So much for creative titles this time around!
It was clear Tabi wanted nothing to do with the man on her front porch, so when Bucky tried to put his arms around Tabi’s waist, Trig had had enough. He left the cover of his hiding place in the trees, moving swiftly and silently toward the stairs.
Suddenly, before he could reach them, Tabi spun around, and Bucky yelped. Trig paused, blinking in surprise. Bucky was doubled over with his arm twisted to the side. His body motion followed the angle of his bent wrist, which was being manipulated by Tabi.
When had she learned aikido?
“I’ve had a really long day,” she warned. “Don’t add to it!”
Tabi couldn’t see Bucky’s face from her position, but Trig could. The man was furious.
“Good night, Bucky.”
As she said this, she released him without doing further damage. Bad move, Trig thought. As if in concurrence, Bucky’s face contorted into an ugly snarl. He twisted and stood, his hands already curled into fists. Trig landed on the top step, catching Bucky’s fist in his palm. Bucky whirled to face him.
“The lady asked you to go.” Trig’s voice was low and even.
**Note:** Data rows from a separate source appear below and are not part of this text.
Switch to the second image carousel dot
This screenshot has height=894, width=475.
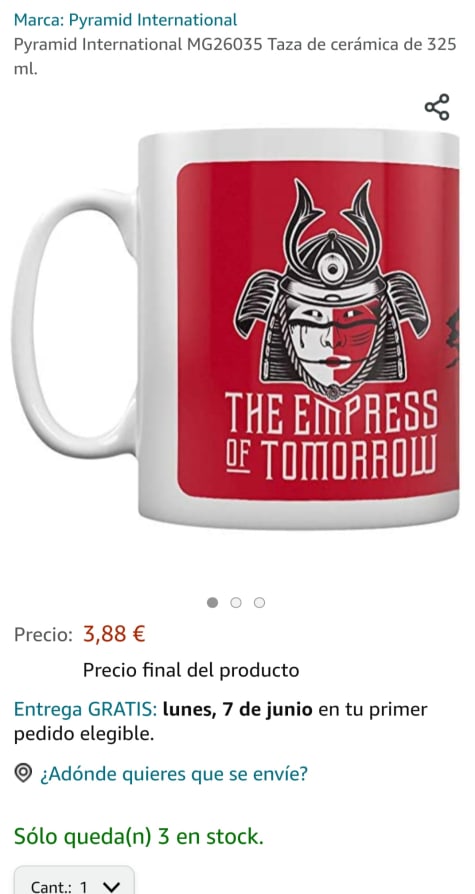point(236,603)
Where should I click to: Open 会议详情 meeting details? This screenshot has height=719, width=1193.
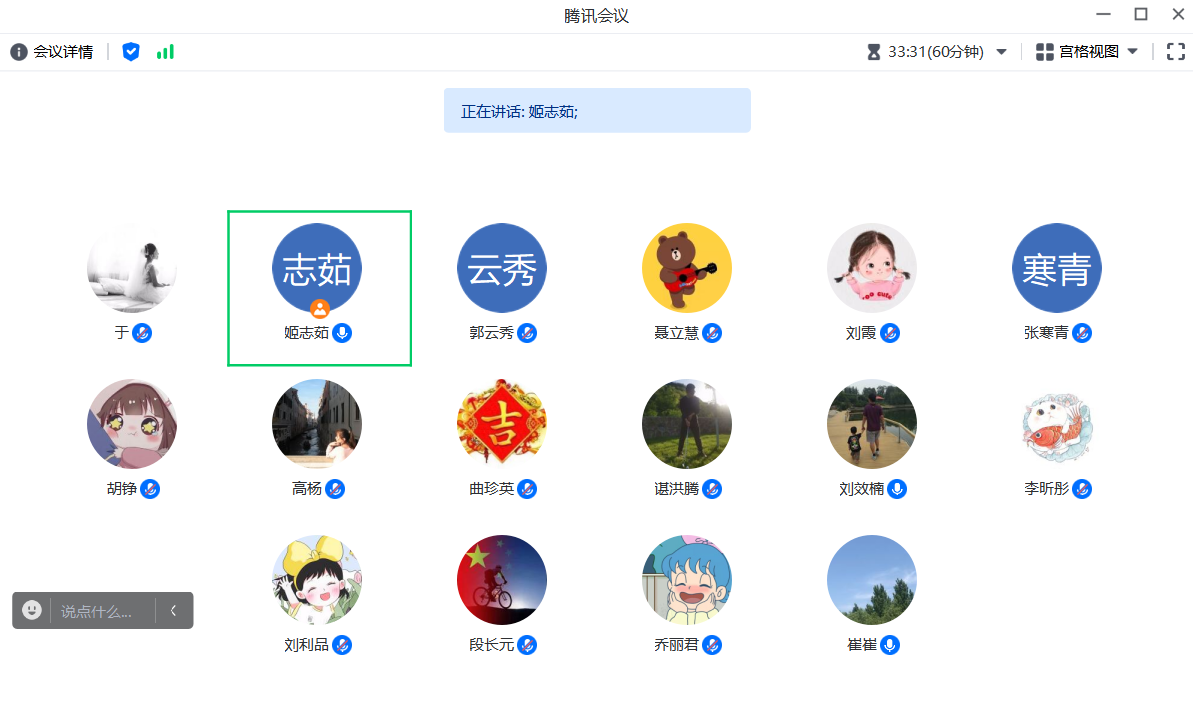click(x=52, y=52)
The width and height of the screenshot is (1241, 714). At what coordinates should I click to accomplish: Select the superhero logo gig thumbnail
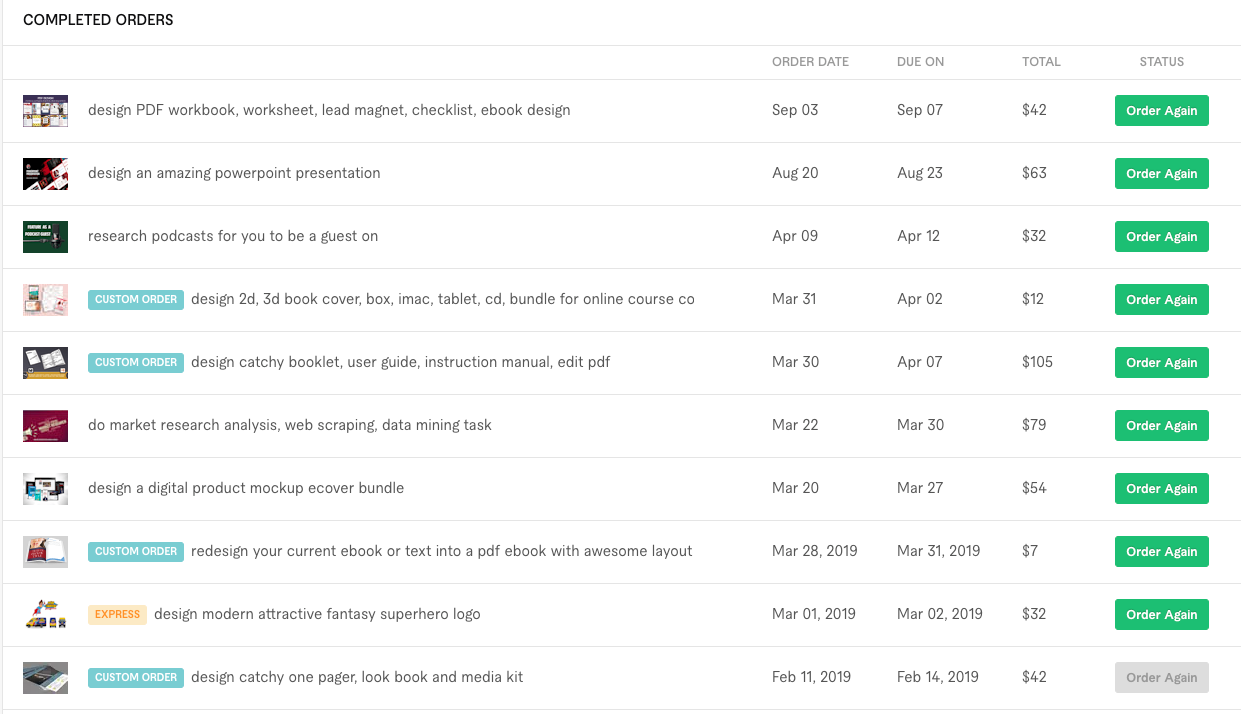tap(45, 615)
Bucky yanked out of Trig’s grasp and took a step back, his hands still clenched. “Who the fuck are you?”
Tabi’s brows shot up in surprise at Trig’s sudden appearance. A second later she registered Trig’s hand and Bucky’s fist and processed what had been just about to happen. She paled.
“Bucky, Trig. Trig, Bucky.” She’d recovered her composure enough to remember her southern manners, though her voice was a half-octave higher than it should have been. “Trig is the one who saved us earlier today. I’m Morna, by the way. Didn’t get a chance to introduce myself to you earlier.” She was speaking a mile a minute.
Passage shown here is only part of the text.